Elle ne me juge pas, mais je sens bien son regard réprobateur.
— Tu comptes le lui dire ? Pour, elle ?
— Non. Mais j’n’aimerais pas lui mentir. Donc trouve-toi une autre excuse que moi pour le tromper.
— J’vais pas le tromper. J’vais juste…
— Juste quoi ? Revoir une ex en te demandant si la vie ne serait pas plus simple avec elle ? Vas-y gamin ! Tu crois que je ne vois pas que tu vas mal depuis ton agression ? C’n’est pas qu’une envie de gosses, Marc. C’est un tout. J’te crois quand tu me dis être paumé. Mais Léonys a vécu la même chose que toi, ce jour-là. Il serait temps d’en parler plus clairement. Ta brusque incertitude, ce sont ses quatre connards qui ont essayé de te foutre une dérouillée.
Théna est ses vérités.
Si Léonys n’était pas revenu sur ses pas, ce soir-là, je ne sais pas ce qu’il serait advenu de moi. Si on m’arait laisser pour mort ou si j’aurais craché mon dernier souffle tout seul dans une rue sombre. Aimer Léonys est dangereux. Avec Cathy, je n’aurais rien vécu de tout ça. Les coups, l’impression que mon âme sort de mon corps. La sensation d’impuissance, et tous mes muscles qui se figent.
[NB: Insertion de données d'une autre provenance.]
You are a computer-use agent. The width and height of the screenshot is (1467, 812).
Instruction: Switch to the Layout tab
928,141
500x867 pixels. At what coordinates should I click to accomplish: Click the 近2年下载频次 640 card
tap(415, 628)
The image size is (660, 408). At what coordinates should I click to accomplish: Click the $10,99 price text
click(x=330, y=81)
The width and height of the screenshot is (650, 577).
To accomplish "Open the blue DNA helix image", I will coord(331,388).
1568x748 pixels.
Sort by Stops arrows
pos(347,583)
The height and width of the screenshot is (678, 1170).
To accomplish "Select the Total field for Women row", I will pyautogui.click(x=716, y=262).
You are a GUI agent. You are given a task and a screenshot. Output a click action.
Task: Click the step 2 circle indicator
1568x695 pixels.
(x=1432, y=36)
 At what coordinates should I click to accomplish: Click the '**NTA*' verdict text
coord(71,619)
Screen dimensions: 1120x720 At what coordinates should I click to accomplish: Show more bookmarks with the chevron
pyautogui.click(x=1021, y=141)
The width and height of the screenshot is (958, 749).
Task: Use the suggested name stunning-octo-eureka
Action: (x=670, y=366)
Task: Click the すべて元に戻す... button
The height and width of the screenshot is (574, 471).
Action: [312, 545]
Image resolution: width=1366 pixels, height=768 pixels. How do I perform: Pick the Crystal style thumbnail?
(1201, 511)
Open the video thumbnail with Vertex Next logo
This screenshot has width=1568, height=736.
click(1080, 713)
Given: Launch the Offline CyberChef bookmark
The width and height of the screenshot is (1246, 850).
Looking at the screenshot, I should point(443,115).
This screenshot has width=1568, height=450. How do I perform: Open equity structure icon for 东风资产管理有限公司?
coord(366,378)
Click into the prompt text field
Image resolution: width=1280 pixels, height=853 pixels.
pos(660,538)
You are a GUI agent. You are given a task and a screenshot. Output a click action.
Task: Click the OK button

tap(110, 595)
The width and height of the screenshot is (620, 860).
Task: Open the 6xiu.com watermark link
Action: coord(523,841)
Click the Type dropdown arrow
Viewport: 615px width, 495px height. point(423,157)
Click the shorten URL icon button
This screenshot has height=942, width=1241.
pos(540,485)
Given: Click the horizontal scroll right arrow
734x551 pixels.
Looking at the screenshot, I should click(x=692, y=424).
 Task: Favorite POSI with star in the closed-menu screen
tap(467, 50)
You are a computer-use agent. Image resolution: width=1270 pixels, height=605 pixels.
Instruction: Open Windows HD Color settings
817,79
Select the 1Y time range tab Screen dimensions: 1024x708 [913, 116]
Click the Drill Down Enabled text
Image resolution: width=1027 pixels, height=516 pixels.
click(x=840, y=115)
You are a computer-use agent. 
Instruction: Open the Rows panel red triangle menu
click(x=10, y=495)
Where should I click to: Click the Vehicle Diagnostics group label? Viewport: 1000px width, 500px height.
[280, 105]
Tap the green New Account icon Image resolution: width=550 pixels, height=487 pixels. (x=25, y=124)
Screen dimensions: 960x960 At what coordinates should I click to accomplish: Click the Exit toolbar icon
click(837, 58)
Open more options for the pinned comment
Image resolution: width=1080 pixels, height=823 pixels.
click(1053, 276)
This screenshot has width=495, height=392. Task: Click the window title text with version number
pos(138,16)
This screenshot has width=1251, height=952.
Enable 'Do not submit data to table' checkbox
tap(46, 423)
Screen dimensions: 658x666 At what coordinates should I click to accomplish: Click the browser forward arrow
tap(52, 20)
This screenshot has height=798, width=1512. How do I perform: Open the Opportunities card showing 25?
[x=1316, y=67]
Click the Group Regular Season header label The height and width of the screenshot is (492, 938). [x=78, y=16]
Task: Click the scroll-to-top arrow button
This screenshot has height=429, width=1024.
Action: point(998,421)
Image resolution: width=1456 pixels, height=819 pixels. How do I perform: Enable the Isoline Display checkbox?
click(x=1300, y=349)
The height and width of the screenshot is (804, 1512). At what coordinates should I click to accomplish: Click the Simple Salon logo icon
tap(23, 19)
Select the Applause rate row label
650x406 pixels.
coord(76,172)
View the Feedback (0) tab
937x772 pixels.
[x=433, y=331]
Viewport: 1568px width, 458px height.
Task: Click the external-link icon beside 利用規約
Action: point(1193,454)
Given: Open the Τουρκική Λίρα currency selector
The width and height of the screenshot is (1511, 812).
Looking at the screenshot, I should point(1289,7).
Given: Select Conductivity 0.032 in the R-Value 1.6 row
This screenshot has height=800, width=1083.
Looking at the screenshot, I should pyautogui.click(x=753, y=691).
Aimer Léonys pourrait me tuer. La vie est merdique !
Retourner dans les bras de Cathy me laisserait au moins une chance d’être père. Je n’aurais pas à subir les regards de travers, les messes-basses ou les insultes.
— Marc ! Léonys et toi, c’n’est pas un hasard. On appelle ça le destin.
Je lève les yeux au ciel.
Théna et ses évènements marqués dans les étoiles, ses obstacles à passer pour accéder à je ne sais qu’elle puissance spirituelle. Une chose est sûre, c’est que depuis ma presque raclée, je ne suis plus pareil. Je me sens vulnérable sur tous les points.
J’ai encore cette impression d’être suivi, épié.